Collected data:
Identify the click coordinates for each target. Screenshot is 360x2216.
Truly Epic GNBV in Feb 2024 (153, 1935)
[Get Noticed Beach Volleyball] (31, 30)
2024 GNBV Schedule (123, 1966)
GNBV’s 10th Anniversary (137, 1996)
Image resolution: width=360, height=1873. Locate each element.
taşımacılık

---

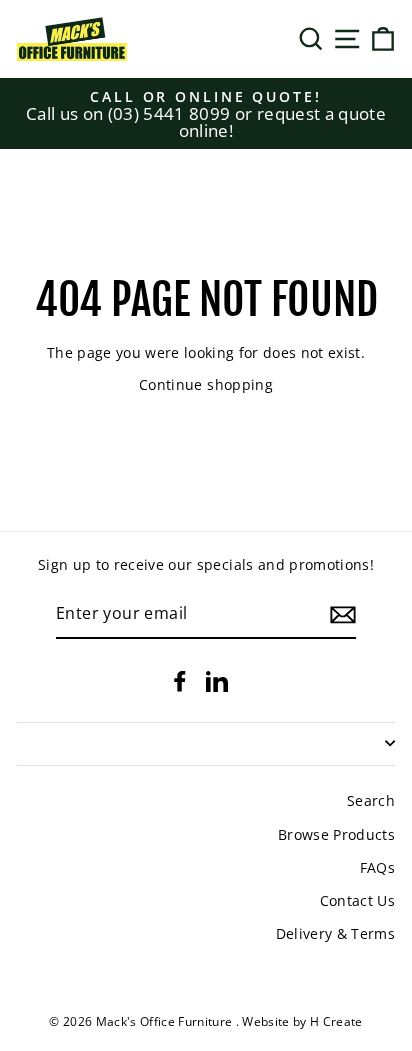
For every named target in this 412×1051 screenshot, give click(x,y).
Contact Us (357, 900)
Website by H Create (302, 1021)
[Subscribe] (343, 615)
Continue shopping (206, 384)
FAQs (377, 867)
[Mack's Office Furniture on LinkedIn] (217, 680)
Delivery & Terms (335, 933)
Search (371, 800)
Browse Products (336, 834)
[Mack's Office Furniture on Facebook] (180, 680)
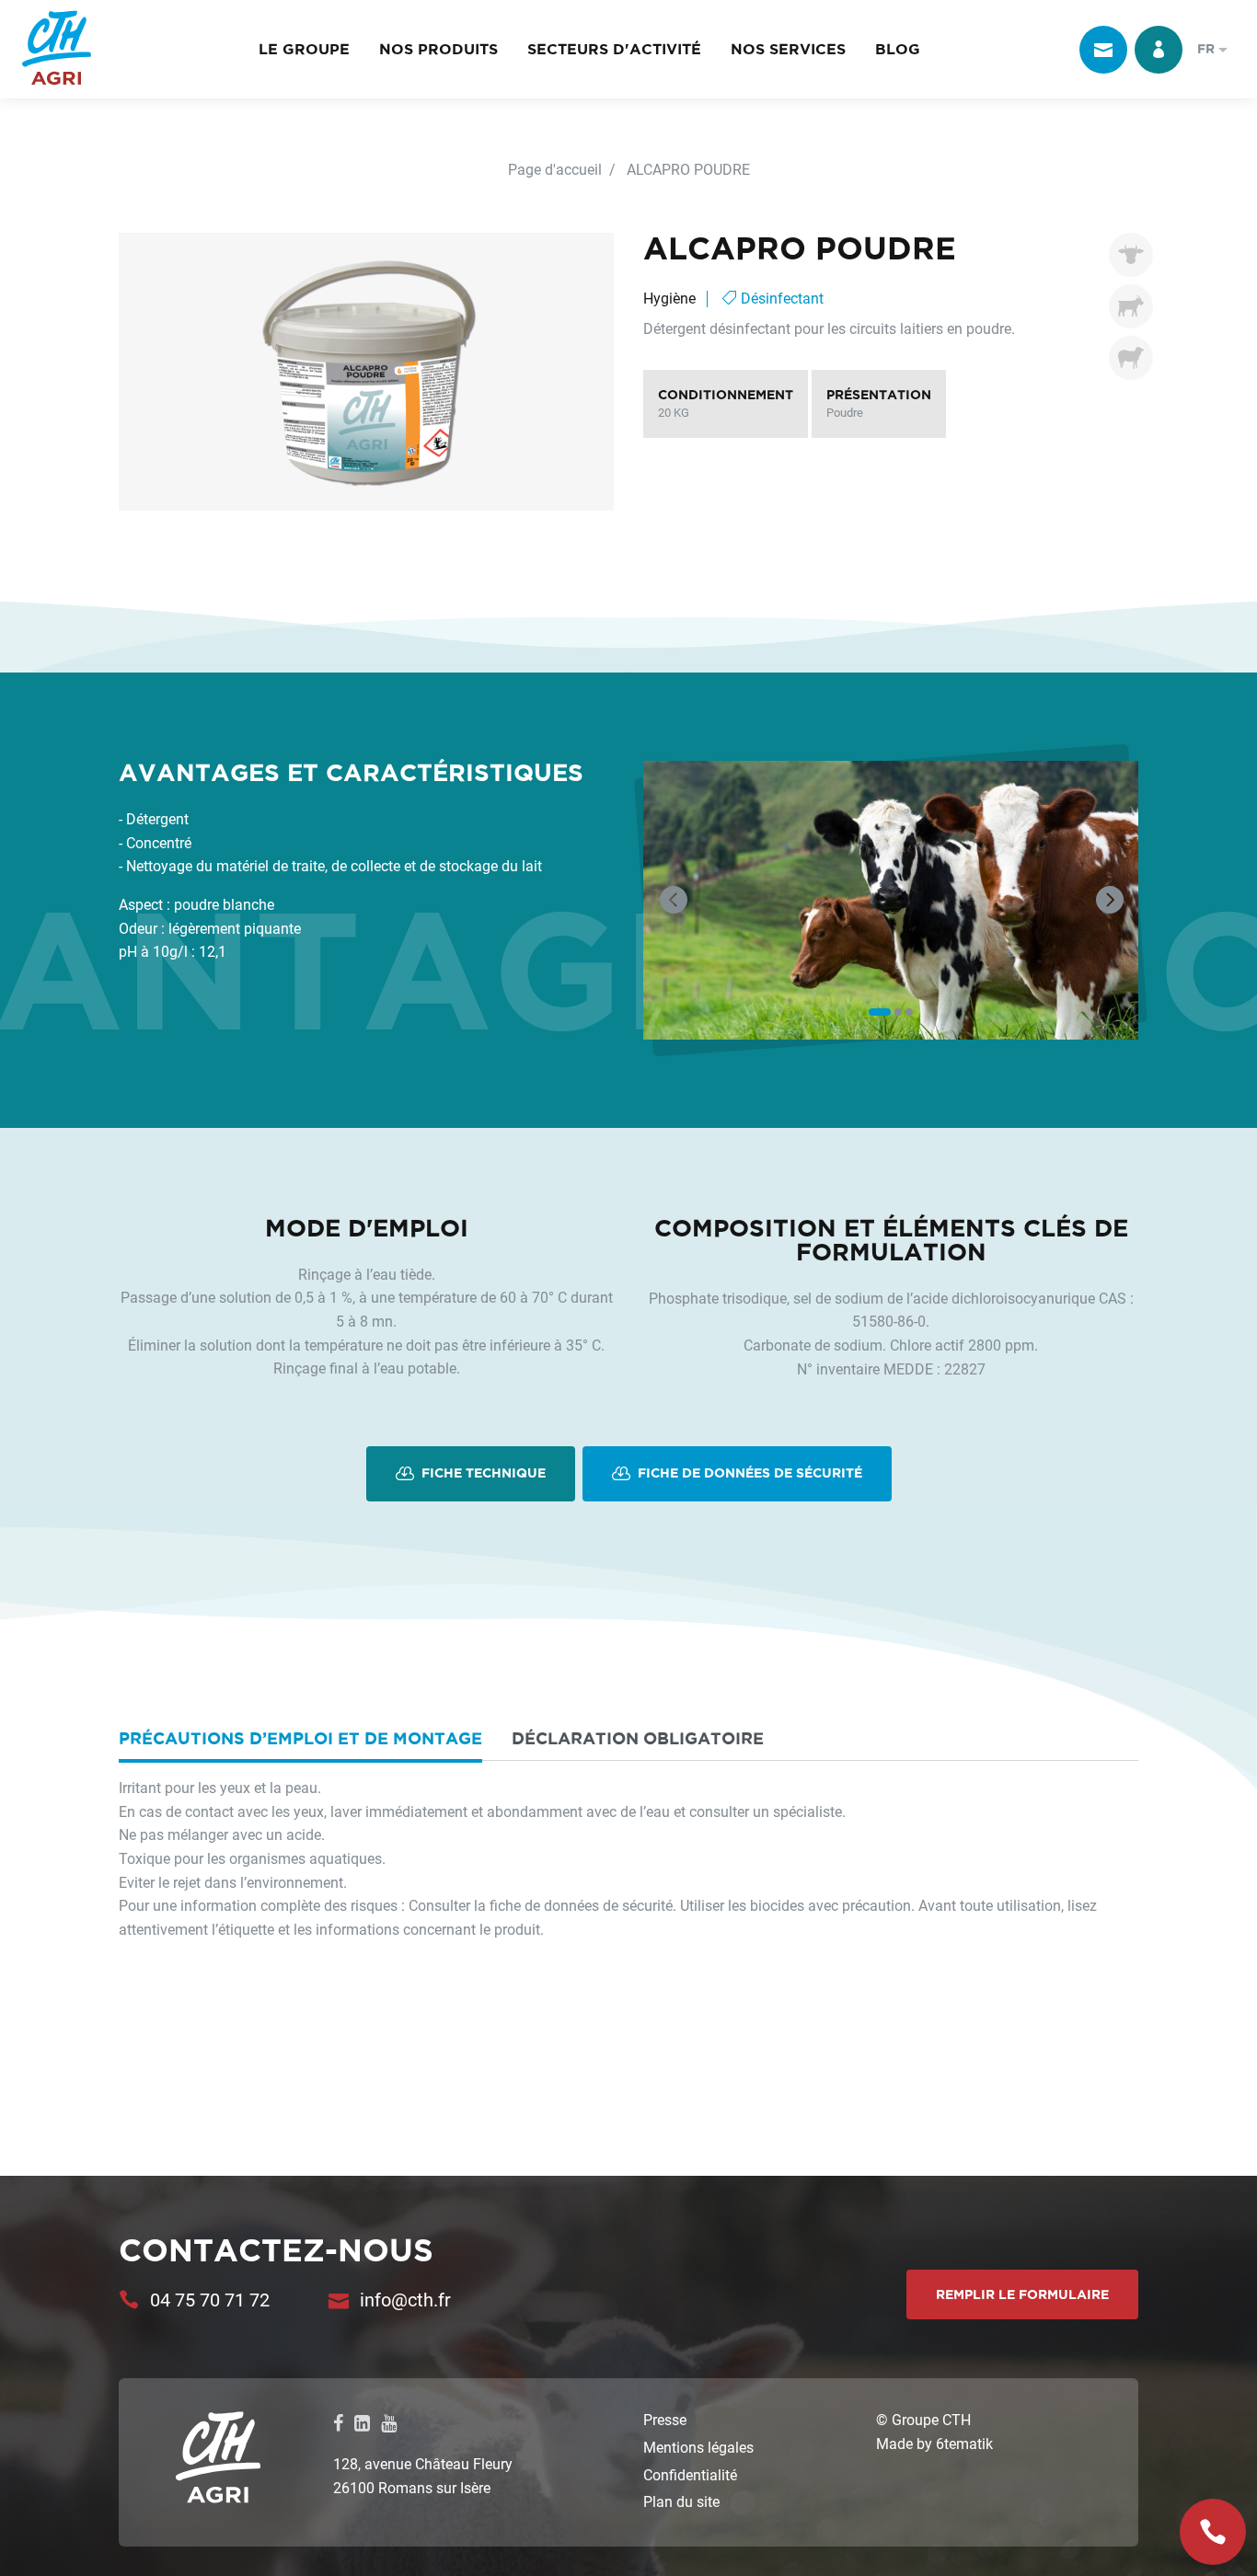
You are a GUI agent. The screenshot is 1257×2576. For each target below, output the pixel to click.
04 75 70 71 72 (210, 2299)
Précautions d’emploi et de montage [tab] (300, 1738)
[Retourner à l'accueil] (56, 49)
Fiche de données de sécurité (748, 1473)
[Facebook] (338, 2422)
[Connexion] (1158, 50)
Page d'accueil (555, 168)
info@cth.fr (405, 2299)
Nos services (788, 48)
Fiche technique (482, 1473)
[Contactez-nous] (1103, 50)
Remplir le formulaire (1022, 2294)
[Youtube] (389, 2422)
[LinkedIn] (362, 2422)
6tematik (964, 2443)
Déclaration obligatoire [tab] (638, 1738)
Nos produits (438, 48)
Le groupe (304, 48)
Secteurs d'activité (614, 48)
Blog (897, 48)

* * *

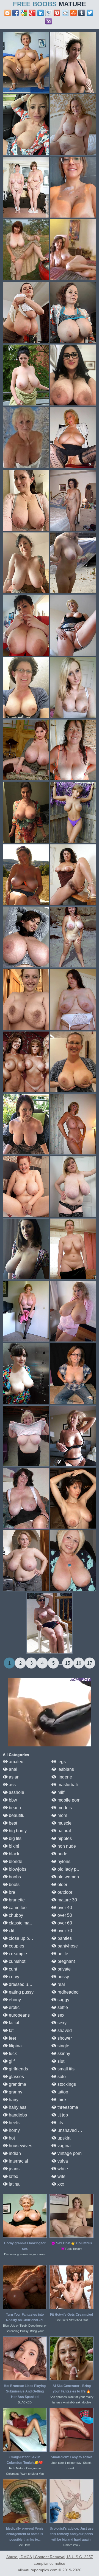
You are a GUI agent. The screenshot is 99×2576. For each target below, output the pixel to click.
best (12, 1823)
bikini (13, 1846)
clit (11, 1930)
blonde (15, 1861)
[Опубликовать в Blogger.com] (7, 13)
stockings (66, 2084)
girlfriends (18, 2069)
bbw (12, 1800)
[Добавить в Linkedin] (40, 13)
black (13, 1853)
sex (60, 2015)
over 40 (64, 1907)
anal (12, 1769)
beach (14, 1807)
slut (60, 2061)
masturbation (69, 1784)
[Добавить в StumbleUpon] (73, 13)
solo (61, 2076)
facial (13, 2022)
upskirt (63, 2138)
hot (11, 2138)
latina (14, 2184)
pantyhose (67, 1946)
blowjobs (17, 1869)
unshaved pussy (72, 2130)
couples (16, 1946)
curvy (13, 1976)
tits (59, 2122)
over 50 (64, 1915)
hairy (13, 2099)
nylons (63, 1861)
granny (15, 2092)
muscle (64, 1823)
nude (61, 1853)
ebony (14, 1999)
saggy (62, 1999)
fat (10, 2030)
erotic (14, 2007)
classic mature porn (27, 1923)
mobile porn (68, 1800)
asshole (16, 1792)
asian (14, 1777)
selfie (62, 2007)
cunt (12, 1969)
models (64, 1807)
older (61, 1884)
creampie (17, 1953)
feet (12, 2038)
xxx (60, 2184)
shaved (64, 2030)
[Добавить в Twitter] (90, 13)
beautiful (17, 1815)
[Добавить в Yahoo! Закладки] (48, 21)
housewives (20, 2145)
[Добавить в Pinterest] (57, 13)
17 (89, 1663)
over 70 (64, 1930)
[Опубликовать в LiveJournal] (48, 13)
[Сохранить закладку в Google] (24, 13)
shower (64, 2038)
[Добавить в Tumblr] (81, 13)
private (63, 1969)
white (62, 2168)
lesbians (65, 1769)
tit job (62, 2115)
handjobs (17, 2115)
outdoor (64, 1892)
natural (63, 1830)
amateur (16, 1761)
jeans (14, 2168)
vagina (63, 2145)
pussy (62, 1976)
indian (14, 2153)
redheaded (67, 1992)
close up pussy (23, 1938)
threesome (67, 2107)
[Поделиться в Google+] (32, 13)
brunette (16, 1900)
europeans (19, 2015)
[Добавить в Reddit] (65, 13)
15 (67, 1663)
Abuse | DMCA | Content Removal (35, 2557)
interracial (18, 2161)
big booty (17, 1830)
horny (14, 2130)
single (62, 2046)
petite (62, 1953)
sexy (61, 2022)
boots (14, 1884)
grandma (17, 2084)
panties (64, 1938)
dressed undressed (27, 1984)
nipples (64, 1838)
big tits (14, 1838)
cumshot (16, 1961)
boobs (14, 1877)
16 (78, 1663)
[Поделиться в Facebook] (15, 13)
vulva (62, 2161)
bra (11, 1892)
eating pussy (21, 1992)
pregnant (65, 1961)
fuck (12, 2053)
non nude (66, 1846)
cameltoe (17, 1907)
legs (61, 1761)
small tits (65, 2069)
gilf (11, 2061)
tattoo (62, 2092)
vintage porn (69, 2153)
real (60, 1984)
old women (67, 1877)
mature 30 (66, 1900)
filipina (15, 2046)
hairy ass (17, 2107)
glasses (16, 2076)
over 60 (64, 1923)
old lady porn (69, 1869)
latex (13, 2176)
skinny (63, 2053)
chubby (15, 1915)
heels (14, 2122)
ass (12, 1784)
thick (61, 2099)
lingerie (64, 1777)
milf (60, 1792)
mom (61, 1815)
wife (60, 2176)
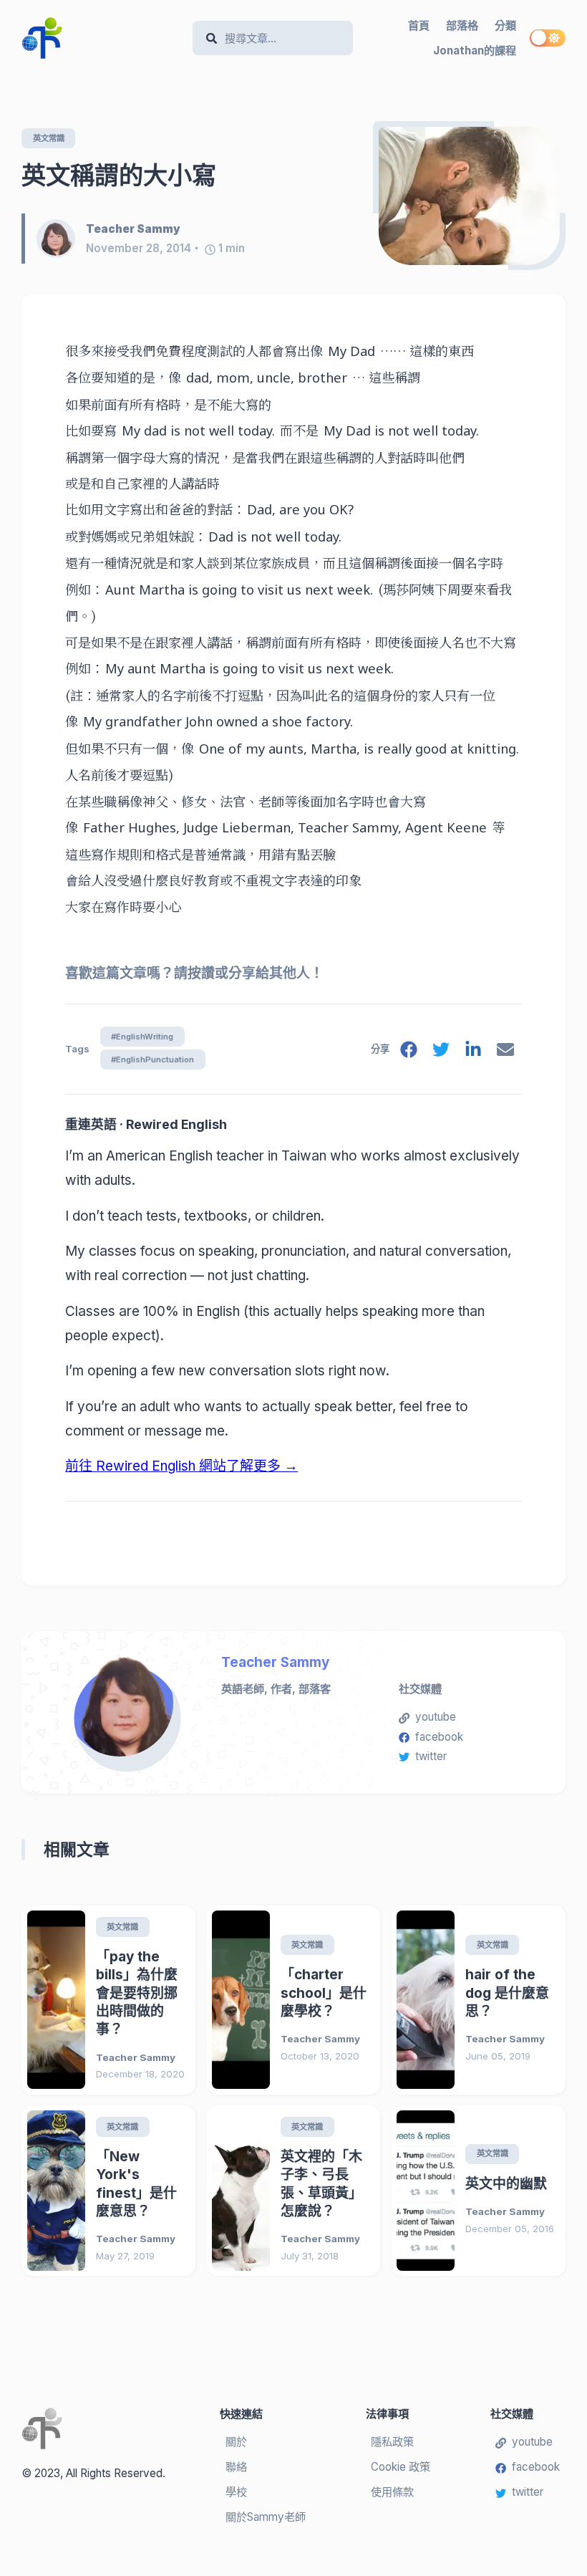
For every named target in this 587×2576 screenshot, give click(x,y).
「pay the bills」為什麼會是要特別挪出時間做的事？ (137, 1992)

# [Description of the task]
Among the entries above, copy exactly only the lines starting with the one containing "Identify the click" and going through the one containing "taşımacılık", both ends included.

# [Task solution]
Identify the click coordinates for each target. Screenshot is 360x2216.
Truly Epic GNBV in Feb 2024 (153, 1935)
[Get Noticed Beach Volleyball] (31, 30)
2024 GNBV Schedule (123, 1966)
GNBV’s 10th Anniversary (137, 1996)
Image resolution: width=360, height=1873. Locate each element.
taşımacılık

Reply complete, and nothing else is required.